Neither Hobbs nor Wall is claiming that the mental-health stigma has completely disappeared. In Wall’s view, the pop-culture image of the stoic soldier contributes to the problem.

“You never see Thor or Tony Stark or Sly Stallone lying on a therapist’s couch getting help,” she points out. Yet Wall and Hobbs both see tremendous strides, and Hobbs thinks part of the reason is that there are now ways to treat even severe PTSD.

“Being able to screen for it and know that you’ve got evidence-based interventions to back up a positive result is a big deal,” he says. “That’s worth disseminating. That’s when you really get the stuff out and you start building programs around these available treatments.” He points to cognitive-processing therapy and prolonged-exposure therapy, both evidence-based treatments included in the VA’s most recent protocol rollout.

The whole concept of brief therapy—a model that focuses mostly on the present and future instead of the past, thus significantly reducing the number of sessions—is an important development, Hobbs explains. “People used to think that once you’re a wounded vet, you’re going to be a wounded vet forever. You’re going to have to be in therapy for the rest of your life. It’s a real paradigm shift to be going to [just] 12 sessions,” using a framework that has a proven track record.

There is still a need for continued research, of course. At Penn, Edna Foa, professor of clinical psychology in psychiatry and director of the Center for the Treatment and Study of Anxiety, recently received a grant from the Department of Defense to study the most effective way to implement prolonged-exposure (PE) therapy. At the VA clinic in San Diego, Hobbs is working on a study of PE in which patients use video links.

Wall, who is still working on her doctorate at Penn, has somewhat different research interests, which were sparked by her work with a dog named Laura Lee at the National Naval Medical Center in Bethesda. Laura Lee opened up wounded soldiers in ways no human therapist could, says Wall. She hopes to conduct biomarker studies on pet therapy.

Wall and Hobbs are also using their experience to teach others about military mental-health issues. Both appeared on an episode of PBS’s Need to Know that dealt with the mental-health needs of returning veterans. Both also share their experiences as panelists for the Jonas Veterans Healthcare Program, an initiative with the New York-based Jonas Center for Nursing Excellence, which provides support and funding for nurses who work with veterans.

And, Wall points out, military medical personnel are often the ones who need the most mental-health support.

“The medical providers are seeing these injuries all day, every day, and it is their job to save life and limb,” she says. “Some days that’s not possible”—so they return from their deployments mired in guilt.
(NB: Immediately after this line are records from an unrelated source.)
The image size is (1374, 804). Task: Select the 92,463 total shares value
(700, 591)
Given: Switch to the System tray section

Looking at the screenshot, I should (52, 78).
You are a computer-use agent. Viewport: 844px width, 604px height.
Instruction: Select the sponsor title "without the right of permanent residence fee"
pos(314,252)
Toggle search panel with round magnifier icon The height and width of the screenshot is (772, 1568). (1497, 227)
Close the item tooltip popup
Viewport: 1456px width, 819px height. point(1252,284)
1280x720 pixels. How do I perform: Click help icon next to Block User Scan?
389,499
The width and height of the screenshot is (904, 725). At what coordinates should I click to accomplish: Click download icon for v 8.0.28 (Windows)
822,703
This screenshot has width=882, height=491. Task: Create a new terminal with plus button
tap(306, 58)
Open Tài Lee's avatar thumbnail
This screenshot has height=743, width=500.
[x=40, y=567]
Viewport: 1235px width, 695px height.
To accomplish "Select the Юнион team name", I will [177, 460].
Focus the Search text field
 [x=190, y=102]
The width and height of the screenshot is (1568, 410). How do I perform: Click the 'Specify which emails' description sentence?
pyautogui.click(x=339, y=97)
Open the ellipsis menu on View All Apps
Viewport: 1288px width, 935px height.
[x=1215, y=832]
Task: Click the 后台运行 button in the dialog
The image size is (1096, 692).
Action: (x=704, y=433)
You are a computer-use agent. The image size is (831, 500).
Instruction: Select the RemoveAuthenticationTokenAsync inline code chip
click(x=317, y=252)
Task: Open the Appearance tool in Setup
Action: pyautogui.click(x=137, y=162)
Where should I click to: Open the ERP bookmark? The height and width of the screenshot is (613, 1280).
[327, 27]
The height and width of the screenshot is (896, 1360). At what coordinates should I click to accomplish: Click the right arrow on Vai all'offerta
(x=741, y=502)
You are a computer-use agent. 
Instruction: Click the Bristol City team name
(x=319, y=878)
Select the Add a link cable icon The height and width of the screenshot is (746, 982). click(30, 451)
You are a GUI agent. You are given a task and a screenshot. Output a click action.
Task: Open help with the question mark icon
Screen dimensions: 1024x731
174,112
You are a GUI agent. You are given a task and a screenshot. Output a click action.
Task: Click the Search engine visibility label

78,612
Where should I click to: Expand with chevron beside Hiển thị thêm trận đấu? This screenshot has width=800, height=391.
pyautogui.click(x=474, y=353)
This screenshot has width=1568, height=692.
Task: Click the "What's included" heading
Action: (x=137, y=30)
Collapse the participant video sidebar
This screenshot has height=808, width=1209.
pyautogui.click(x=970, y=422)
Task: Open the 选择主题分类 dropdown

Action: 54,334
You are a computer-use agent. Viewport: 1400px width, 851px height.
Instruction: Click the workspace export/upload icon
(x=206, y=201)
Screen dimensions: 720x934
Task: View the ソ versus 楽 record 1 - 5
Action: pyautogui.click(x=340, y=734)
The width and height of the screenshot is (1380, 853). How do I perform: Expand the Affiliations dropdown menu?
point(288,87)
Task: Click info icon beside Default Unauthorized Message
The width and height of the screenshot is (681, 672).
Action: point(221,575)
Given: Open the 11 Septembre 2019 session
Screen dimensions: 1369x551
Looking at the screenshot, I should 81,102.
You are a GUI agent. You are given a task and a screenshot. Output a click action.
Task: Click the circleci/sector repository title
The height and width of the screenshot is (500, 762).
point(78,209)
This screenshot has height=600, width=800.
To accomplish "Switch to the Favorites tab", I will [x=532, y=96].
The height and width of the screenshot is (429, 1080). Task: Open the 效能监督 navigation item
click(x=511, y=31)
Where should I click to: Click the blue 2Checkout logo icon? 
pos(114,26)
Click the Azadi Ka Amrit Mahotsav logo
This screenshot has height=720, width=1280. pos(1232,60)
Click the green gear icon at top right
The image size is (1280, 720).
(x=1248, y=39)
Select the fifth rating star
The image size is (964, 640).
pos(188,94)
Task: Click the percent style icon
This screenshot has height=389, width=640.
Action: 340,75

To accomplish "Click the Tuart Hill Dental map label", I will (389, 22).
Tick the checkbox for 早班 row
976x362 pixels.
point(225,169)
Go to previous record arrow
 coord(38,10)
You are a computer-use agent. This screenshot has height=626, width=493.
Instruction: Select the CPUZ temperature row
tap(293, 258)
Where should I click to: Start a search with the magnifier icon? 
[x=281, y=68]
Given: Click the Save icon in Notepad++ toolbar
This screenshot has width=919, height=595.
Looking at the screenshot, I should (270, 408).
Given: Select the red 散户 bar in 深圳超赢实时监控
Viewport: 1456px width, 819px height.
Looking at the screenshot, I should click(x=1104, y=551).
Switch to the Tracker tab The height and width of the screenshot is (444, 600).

Having been deployed as a nurse herself, Wall knows how critical it is to reach out to those providers. A lot of medical personnel are deployed through Bethesda, so when she was stationed there, Wall helped develop a breakfast program in which the returning nurses would meet psychiatric nurses who had previously been deployed.

That kind of ready accessibility is crucial, which is why there are mental-health professionals embedded right into units, she says.

On the whole, the military’s stepped-up focus on meeting mental-health needs seems to be making progress.

“I have a friend who has been in the Marine Corps for 12 years,” says Hobbs. “He’s got a complex picture of physical and mental-health issues from his deployments. He knows what his symptoms of PTSD are and he’s able to talk about them in a way I never could have so soon—especially not while I was still in the military, but even six or seven years afterward. He’s got an awareness way ahead of where I did. I think most of our military are like that now.”